Senators Dianne Feinstein and Patrick Leahy had urged the Archivist to exercise his authority to certify that the Senate report is a federal record.
“We believe that Congress has made it clear that the National Archives has a responsibility — as the nation’s record keeper — to advise other parts of the United States government of their legal duty to preserve documents like the Senate Report under the Federal Records Act, the Presidential Records Act, and other statutes,” Senators Feinstein and Leahy wrote in an April 13 letter.
The report qualifies for preservation as a permanent record, they said, “because it contains uniquely valuable information regarding the CIA’s detention and interrogation program under the Bush Administration,” among other reasons.
Two weeks later, dozens of non-governmental organizations led by the Constitution Project sent their own letter to the Archivist likewise urging him to make a formal determination that the Senate report is a federal record that by law must be preserved.
“The Senate study began as an examination of the CIA’s destruction of crucial video records of the torture program, which occurred without NARA’s knowledge or authorization,” the NGO letter said. “It would be sadly ironic if NARA knowingly allowed the Executive Branch to return the most comprehensive history of the CIA torture program” to Congress without preserving a permanent archival record of it.
But Archivist Ferriero was unmoved by the appeals.
“NARA has refrained from interceding in this matter because the issue is the subject of ongoing litigation,” he wrote in an April 29 reply to Senators Feinstein and Leahy, referring to a Freedom of Information Act lawsuit brought by the ACLU for access to the report. “As is routine with respect to any issue that is being litigated, we have coordinated with litigation counsel at DOJ handling the pending court case.”
He also asserted that the mere fact that executive branch agencies are in possession of the Senate report does not necessarily mean that it qualifies as a federal record. There is a “possibility that an agency could accept physical receipt of a document but maintain it in such a manner that the agency does not acquire legal custody for purposes of either the FRA [Federal Records Act] or the FOIA,” he wrote.
However, at this stage “it would not be appropriate for me to have a predisposed viewpoint in any particular case as to whether recorded information is or is not a federal record,” he said, implying that a final decision would be reached at some later stage.
The National Archives acknowledged receipt of the NGO letter (which was co-signed by the FAS Project on Government Secrecy), and said that a response to that letter would be provided in due course.

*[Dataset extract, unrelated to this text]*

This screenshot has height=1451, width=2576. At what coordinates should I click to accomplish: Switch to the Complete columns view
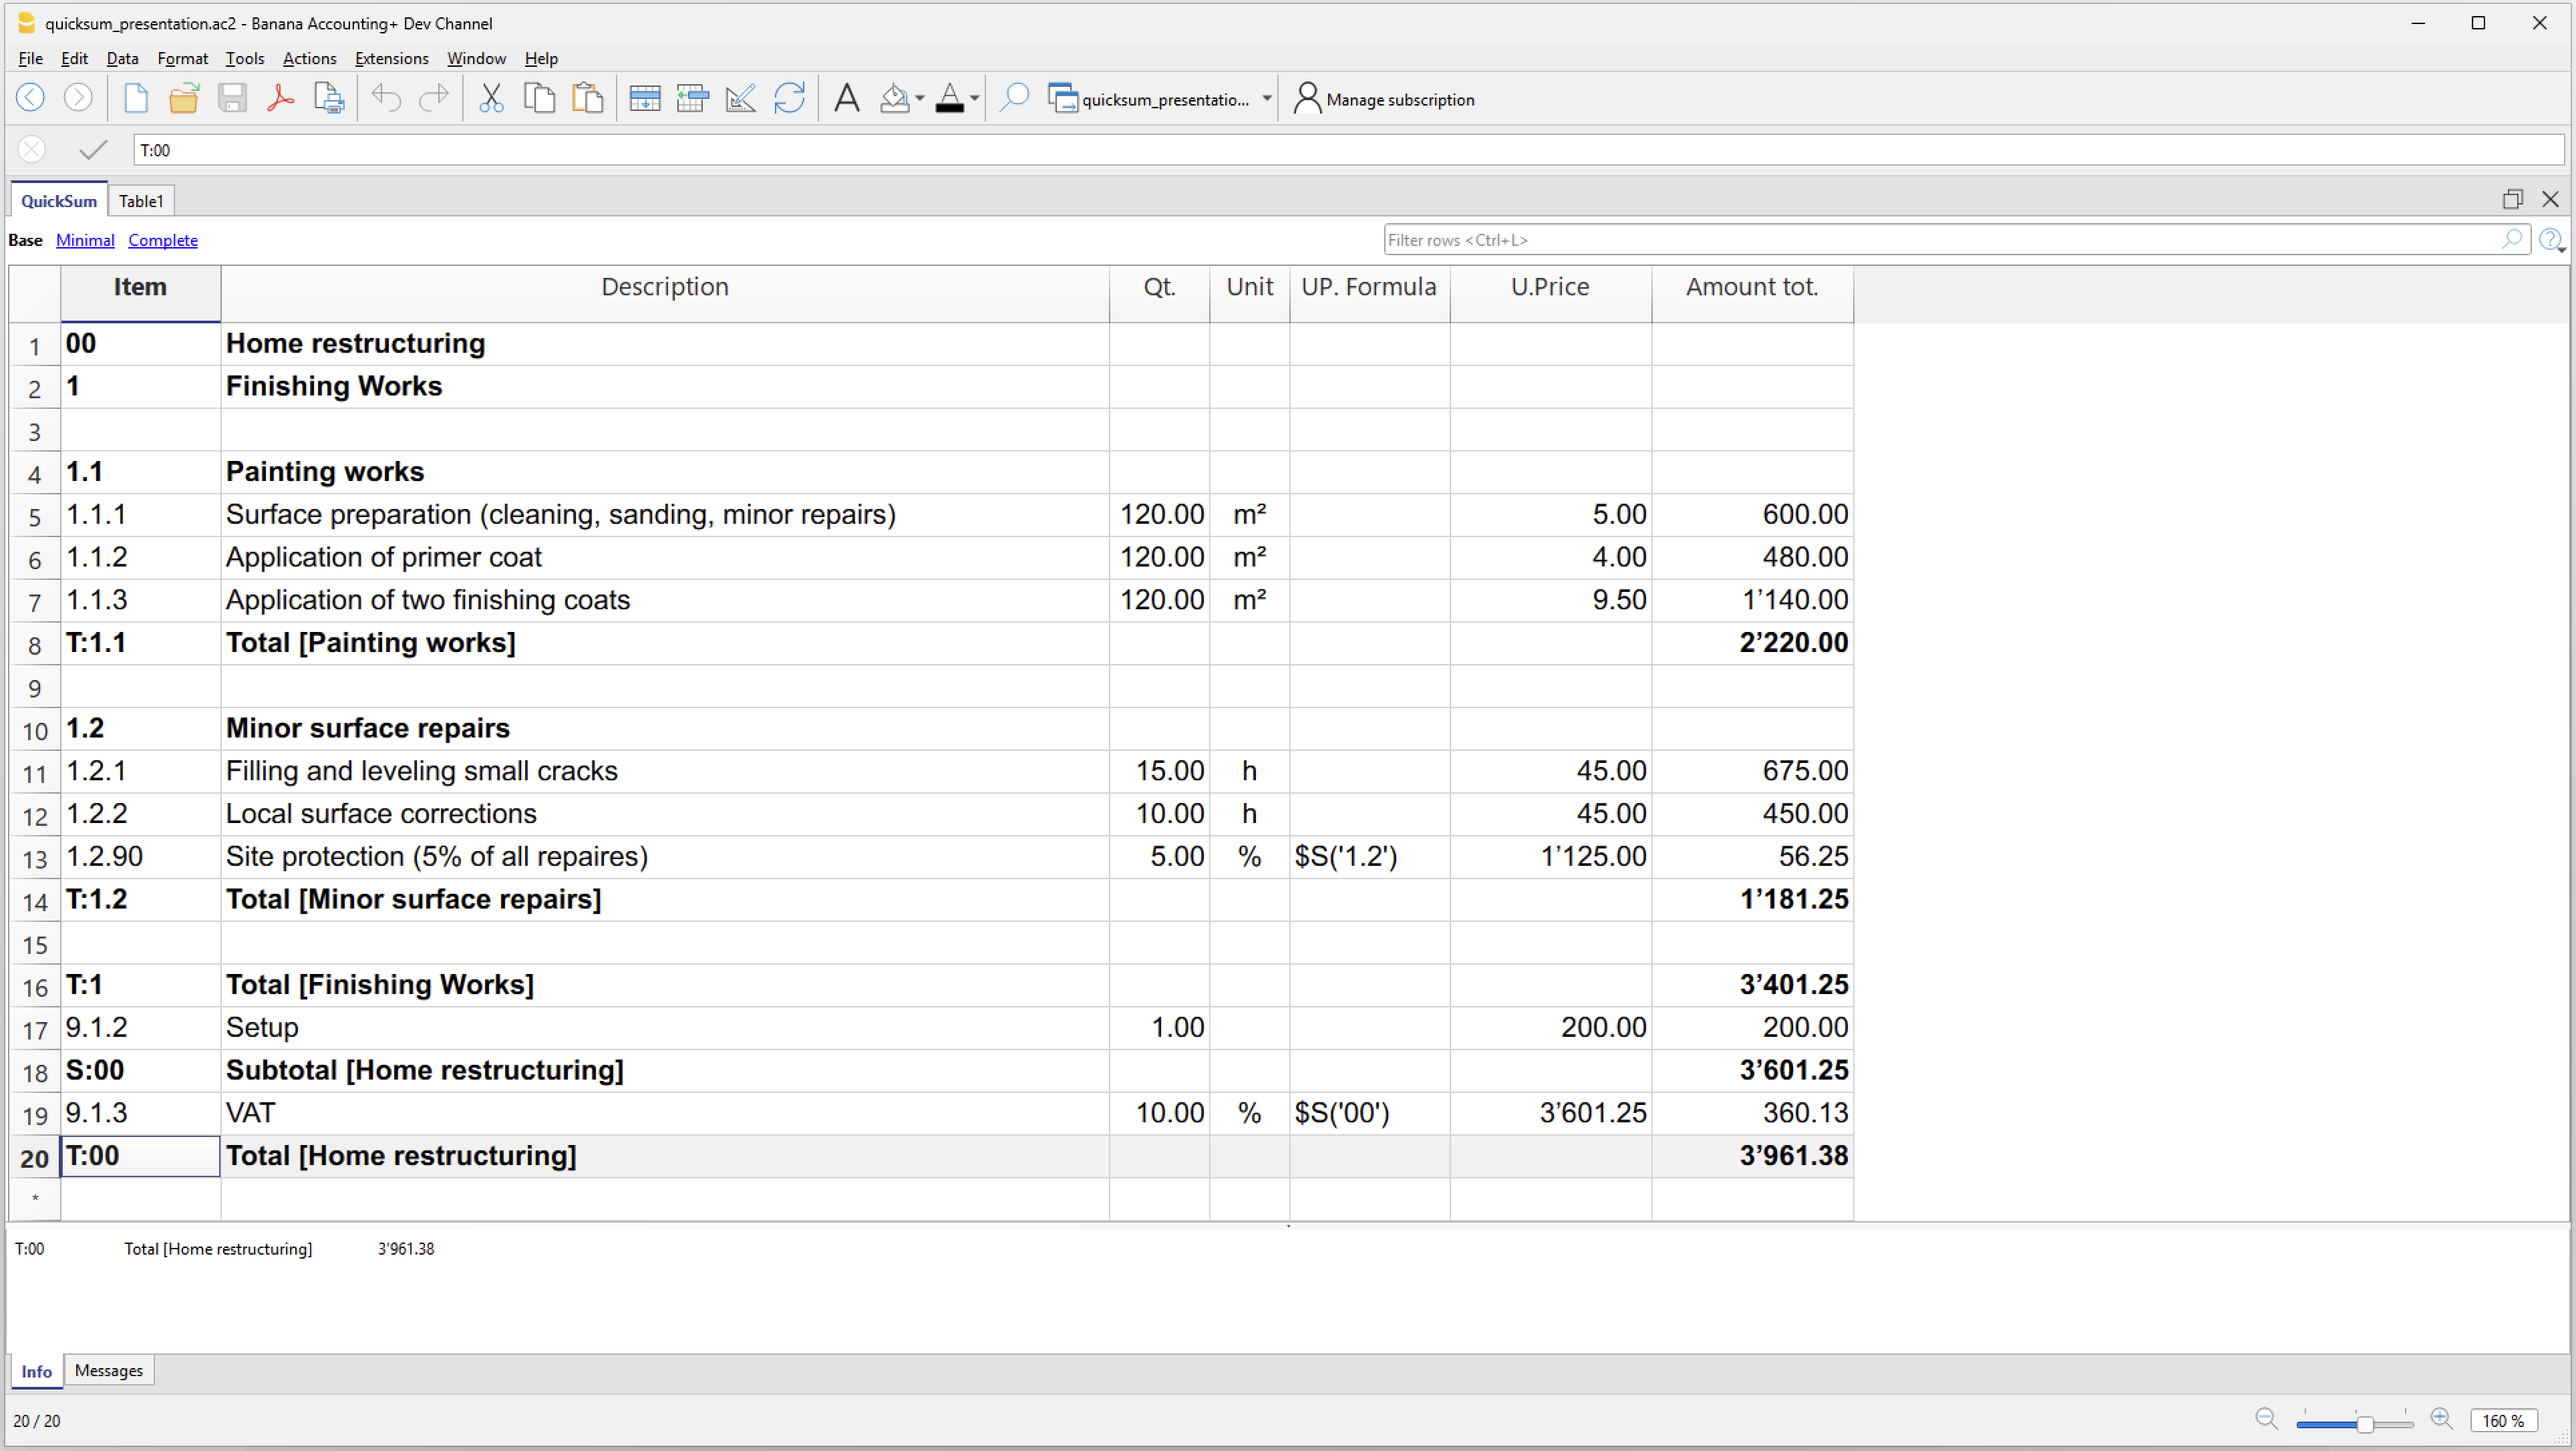point(162,240)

Otherwise, officials contacted by Secrecy News would not discuss the matter on the record. But what emerges from several conversations is something like this:
Although the Archivist has independent legal authority to determine the status of federal records under the Presidential and Federal Records Act Amendments of 2014, he remains an executive branch official and he is not politically autonomous. In the face of FOIA litigation, which takes precedence as a practical matter, it actually is “routine” (or at least unsurprising) for the Archivist to defer to the Justice Department and to abstain from unilateral action.
If the ongoing FOIA litigation ultimately led to a determination that the Senate report is a “record” for purposes of FOIA, then it would be easy for the Archivist to concur. If not, then it would be more difficult, but not altogether impossible, for the Archivist to conclude that the report is nevertheless a federal record. “The determination of record status under the FRA and the Freedom of Information Act (FOIA), while not identical, is similar,” the Archivist wrote.
In any event, while an immediate resolution of this dispute is foreclosed by the Archivist’s refusal to intervene, the larger question of the status of the Senate report as a federal record remains open.
Legal technicalities aside, it would be astonishing if the full Senate Committee report were not preserved for posterity one way or another, and eventually published. Even if it is not the last word on post-9/11 detention and interrogation, and even if not every word of it turns out to be true and correct, the Committee report has already become central to public discourse on the subject. If it became possible to erase it from the historical record in some kind of Stalinesque act of suppression, then we would all have bigger problems to worry about.